# AVS Forum takes a break from the "war".



## bobgpsr (Apr 20, 2006)

At 8:00 pm CST tonight, the AVS Forum (500k registered members) owners have shut down their BD and HD DVD (including the HDTV Media Software Discussion) forum sections until 8 November. 

Their reason is too much bickering and even threats of violence amongst hi def optical format partisans. :hide: 


AVS Forum notice system said:


> while AVS Forum seems to be the top place this war is being fought, we really do not like how the members are acting as of late. We have until now tried to deal with it as we can, but now it has come to this. We have seen members attacking other members not only in debate, which is the right way, but with physical threats that have involved police and possible legal action. This type of behavior is just not welcome here PERIOD. To the extent that some of you have gone to support either format is just, well, disgusting and has no place on this site. The amount of misinformation posted here and other places on-line HELPS NO ONE. You are doing NO ONE any good, not even your own format of choice. Why? Think about it, you post false information that then later proves to be just that, false, how does that help the cause?


Sad state of affairs! :coocoo:


----------



## Sonnie (Apr 11, 2006)

> physical threats that have involved police and possible legal action


:unbelievable:


----------



## Guest (Nov 7, 2007)

bobgpsr said:


> At 8:00 pm CST tonight, the AVS Forum (500k registered members) owners have shut down their BD and HD DVD (including the HDTV Media Software Discussion) forum sections until 8 November.
> 
> Their reason is too much bickering and even threats of violence amongst hi def optical format partisans. :hide:
> 
> Sad state of affairs! :coocoo:


Look at the world in which we live. I'm not surprised at all. :help:

TrueBlue


----------



## Big Worm (Mar 8, 2007)

Not surprised that they did it. It has been pretty bad there lately about the formats. I sometimes wonder if they made things worse for themselves by having separate sections for each format. But based on the amount of post there not sure if there is a better way.

Be interesting to see what happens when it comes back.


----------



## Hakka (Sep 10, 2006)

Ha, went there earlier and thought it was a bit quiet.

Hakka.


----------



## mike c (Apr 25, 2006)

i don't understand the concept of getting mad at the format you did not buy.

for example, I bought a PS3 for my BD movies ... 

and then transformers is released ... I don't get mad, I get even. "even" in the sense that I have now ordered an HD-DVD player


----------



## Wayde (Jun 5, 2006)

If only the world would realize it's better off if assimilating to Microsoft/Xbox360/HD DVD :bigsmile:

Just kidding of course. Competition creates evolution. This is especially true in consumer electronics. 

It's amazing how people get so emotional over formats and I've seen it in computer, operating systems, game platforms, even cell phones.
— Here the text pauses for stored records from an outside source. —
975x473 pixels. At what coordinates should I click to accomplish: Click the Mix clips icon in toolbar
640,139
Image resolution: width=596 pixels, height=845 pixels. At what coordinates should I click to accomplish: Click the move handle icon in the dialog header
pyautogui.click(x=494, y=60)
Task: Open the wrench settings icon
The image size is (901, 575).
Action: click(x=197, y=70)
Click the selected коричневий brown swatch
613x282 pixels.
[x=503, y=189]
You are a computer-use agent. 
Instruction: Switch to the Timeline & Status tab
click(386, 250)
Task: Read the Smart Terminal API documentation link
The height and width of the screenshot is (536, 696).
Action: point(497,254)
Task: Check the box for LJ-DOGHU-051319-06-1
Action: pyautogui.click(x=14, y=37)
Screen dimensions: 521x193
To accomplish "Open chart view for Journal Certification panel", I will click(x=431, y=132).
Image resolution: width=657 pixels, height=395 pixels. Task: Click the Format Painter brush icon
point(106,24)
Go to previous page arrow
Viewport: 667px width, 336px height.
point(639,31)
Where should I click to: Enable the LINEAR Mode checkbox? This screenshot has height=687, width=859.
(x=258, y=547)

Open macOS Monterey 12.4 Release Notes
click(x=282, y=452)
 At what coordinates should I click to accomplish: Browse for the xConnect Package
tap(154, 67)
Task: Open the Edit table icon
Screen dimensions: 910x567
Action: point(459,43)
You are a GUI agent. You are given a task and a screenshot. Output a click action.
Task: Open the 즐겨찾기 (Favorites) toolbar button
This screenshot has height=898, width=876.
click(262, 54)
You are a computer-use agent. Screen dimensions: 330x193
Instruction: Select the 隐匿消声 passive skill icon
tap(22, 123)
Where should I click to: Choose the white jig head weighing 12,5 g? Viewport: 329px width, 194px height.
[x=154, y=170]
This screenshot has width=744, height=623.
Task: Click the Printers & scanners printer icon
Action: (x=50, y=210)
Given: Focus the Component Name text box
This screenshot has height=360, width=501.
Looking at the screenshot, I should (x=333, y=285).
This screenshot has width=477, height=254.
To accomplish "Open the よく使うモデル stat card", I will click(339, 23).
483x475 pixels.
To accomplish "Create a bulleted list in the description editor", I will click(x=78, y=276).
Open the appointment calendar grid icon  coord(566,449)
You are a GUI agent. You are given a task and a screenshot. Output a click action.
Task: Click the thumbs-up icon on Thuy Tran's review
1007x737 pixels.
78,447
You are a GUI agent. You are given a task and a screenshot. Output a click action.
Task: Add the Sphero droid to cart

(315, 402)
I was at work the other day showing someone a new Windows Mobile device that borrowed a lot of from Apple. I made the mistake of stating that ( in front of software developers ) I liked it better than Apple's iPhone. 

Man - this one guy that over heard me turns around from his cubicle and really let me have it. Brow beating me about how nothing by Microsoft could ever match anything by Apple. He was working himself up into physical anger. Blood vessels in his temples were pulsating.

Forget individual preferences, to him it's an unequivocal fact. Apple > Microsoft and if you don't realize it you're stupid. 

I meekly tried to express that compatibility with exchange and all the shareware downloads make a WinMobile device more interesting to me than a locked down device with no available API (yet). 

That's JUNK! He responds. I was like ooookayyy :coocoo: I don't think we have any reason to talk, ever again.

I've taken to calling it Fanboyism. I think it's a distinctly 21st century philosophical issue that will actually get worse before it gets better.


----------



## E-A-G-L-E-S (Sep 15, 2007)

Yeah, the big HD-DVD sales led to BR fanboys starting bashing threads acting as if they owned HD-DVD players. Both extreme sides are fanatical, but to me it sure seems like the BR boys are NUTS!
I own and love both formats and it's hard to get real info. sometimes due to the crazies


----------



## toecheese (May 3, 2006)

As I've stated before, we are all 'losers' in this war. The next gen standard.. *should have been a standard*, and not a proprietary format.


----------



## E-A-G-L-E-S (Sep 15, 2007)

Yeah, I agree. If they had one standard format and set-up it would take off better than it has.


----------



## Wayde (Jun 5, 2006)

I would hope the BD side would agree with you Toecheese.

But it is the BD that created a war, HD DVD was the next gen format. BD is the Johnny-come-lately. 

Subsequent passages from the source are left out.